Postby dingbat » Mon Feb 18, 2013 12:58 am

cherylann wrote:Alright, I am sure I am going to get a plethora of negative comments regarding this post, but I just wanted to inquire how 1L grading works. You often hear people say, "not everyone can be in the top 10 percent of their class" and competition is just so fierce. However, dont you suppose that if someone treats law school like its more than their occupation, and past time and study every available hour that they have, 40-60 hours per week, and are in contact and seek advisement from 2L and 3L's who can provide insight to the type of questions likely asked and you study longer and harder than the majority of students do, that it isnt unreasonable to place in the top 10 percent of your class?

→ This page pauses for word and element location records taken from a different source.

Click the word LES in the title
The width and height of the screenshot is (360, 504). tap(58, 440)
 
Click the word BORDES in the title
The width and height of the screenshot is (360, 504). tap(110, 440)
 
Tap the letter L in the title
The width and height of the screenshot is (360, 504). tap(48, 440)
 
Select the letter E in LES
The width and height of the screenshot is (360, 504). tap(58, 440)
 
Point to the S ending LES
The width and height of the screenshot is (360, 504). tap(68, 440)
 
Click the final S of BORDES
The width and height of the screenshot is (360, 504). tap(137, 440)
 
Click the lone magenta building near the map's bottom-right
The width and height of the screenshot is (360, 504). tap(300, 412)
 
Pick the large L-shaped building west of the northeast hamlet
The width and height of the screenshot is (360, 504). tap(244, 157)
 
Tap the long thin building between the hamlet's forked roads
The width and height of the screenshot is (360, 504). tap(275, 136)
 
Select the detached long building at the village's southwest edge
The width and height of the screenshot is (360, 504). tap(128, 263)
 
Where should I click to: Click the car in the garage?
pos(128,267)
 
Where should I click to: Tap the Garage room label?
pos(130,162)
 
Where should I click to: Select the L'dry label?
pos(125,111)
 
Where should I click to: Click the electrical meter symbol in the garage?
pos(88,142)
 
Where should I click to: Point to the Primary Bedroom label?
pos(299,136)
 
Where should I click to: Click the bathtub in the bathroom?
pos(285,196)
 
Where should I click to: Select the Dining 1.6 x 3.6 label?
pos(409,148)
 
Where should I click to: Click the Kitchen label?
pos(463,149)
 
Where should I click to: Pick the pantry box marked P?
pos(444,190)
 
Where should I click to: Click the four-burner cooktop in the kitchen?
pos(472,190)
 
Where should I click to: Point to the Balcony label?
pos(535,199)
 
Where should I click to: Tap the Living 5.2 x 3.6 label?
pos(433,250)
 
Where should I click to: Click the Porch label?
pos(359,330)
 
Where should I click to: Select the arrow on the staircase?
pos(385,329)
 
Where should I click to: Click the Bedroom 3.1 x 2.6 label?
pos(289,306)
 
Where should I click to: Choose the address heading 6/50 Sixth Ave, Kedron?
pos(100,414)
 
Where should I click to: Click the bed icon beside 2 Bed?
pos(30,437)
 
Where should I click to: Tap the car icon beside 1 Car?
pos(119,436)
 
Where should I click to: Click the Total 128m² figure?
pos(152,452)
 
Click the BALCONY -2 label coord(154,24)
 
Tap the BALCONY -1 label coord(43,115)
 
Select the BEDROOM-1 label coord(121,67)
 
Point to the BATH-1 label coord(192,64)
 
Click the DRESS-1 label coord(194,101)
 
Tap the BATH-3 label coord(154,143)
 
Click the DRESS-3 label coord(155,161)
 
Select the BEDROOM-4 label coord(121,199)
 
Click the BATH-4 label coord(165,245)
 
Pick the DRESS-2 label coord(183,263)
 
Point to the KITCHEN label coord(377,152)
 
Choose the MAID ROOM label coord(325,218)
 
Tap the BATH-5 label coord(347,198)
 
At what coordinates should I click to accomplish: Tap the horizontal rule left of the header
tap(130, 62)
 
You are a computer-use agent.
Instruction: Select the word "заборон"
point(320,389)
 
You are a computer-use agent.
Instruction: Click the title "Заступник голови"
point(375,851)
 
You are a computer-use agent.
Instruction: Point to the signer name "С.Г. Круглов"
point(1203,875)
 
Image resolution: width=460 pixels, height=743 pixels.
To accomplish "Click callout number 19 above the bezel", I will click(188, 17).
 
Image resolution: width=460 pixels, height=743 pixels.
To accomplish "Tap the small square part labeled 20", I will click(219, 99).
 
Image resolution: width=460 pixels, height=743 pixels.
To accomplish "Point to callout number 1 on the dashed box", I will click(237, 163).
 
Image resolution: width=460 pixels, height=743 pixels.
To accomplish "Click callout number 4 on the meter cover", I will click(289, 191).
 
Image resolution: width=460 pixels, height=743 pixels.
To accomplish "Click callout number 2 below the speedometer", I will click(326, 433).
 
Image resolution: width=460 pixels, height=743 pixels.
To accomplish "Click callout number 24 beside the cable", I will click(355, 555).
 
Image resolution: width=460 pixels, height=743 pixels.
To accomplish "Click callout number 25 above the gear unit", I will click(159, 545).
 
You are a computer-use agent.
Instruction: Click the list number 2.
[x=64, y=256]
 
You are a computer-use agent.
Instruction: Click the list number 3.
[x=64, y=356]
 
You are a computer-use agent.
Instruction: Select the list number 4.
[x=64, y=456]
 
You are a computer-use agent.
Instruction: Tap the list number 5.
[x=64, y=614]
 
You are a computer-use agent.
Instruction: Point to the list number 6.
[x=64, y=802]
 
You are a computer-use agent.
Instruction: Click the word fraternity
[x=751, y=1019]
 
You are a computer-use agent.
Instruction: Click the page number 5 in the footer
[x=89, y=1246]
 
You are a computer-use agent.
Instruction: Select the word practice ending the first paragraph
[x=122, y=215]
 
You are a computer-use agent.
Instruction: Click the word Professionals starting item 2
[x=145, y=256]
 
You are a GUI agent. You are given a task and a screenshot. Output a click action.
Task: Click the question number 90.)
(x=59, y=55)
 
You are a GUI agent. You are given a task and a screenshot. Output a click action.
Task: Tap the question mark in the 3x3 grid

Yes, I realize that not everyone can place in the top 10 percent of their class, but those that do, cant some or the majority of that be attributed to how hard a student possibly works?

I'm not sure if you understand how grading works, so I'll give an example.

Let's say there are 40 people in your section.
4 people can get an A or an A+
up to 6 people can get an A-, at the professor's discretion
up to 4 people can get a C+
2-4 people must get a C or C-

Everyone else (22-34 students) will get some variation of B, and typically the professor cannot exceed certain proportions between them

Now, of those 40 people, it's entirely possible that 10 are slackers, or bad students, or just don't get it, and they'll account for the Cs, as well as a couple of Bs

Now, lets' assume that 25 (half the class) are hard workers, but maybe not quite as hard-working, or not quite able to get stuff from upper classmen, or maybe just don't get it, so they get the balance of the Bs

Of the 15 students remaining, every one works hard, gets it, etc. But no more than 10 can get an A- or better.